Defying odds, U.S. steel industry making comeback

It's been a while since I've blogged anything. It's a combination of several factors. Blogger's software has been giving me grief of late, I've been very busy in my home life, I was on vacation, etc. So there are going to be a bunch of catchup articles, things that are actually a month or two old, but only now am I getting to the backlog of articles and publishing them.

So how fitting the first one is about the rebirth of north american steel. Of course, here at Stampingoutaliving, some of the things mentioned in the article have the opposite value for us. For instance, lack of competition and lack of lower cost imports is great if you're a steel company, not so much if you're in a steel-consuming company.

The San Diego Union-Tribune

The U.S. steel industry is enjoying a new era of prosperity less than a decade after crippling production costs and lower-priced imports helped trigger a huge wave of bankruptcies that some thought would leave it permanently tarnished.

Buoyed by sharply reduced employee costs, soaring global demand, dramatic consolidation that has tamped down cutthroat competition and a weakened dollar that has made imports less attractive, steel prices have tripled in the past five years.
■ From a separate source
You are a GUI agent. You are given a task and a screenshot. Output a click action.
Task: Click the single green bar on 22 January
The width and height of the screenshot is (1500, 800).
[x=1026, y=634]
For the first time in decades, companies operating in the United States have added capacity and workers.


German steel maker ThyssenKrupp is building a $4 billion plant [...]. Nucor has applied for permits to build a $2 billion plant [...]. The Russian giant Severstal recently purchased the Sparrows Point steel plant outside Baltimore [...]

“There hasn't been this much building in 25 to 30 years,” said Michael D. Locker, president of Locker Associates, a steel consulting firm.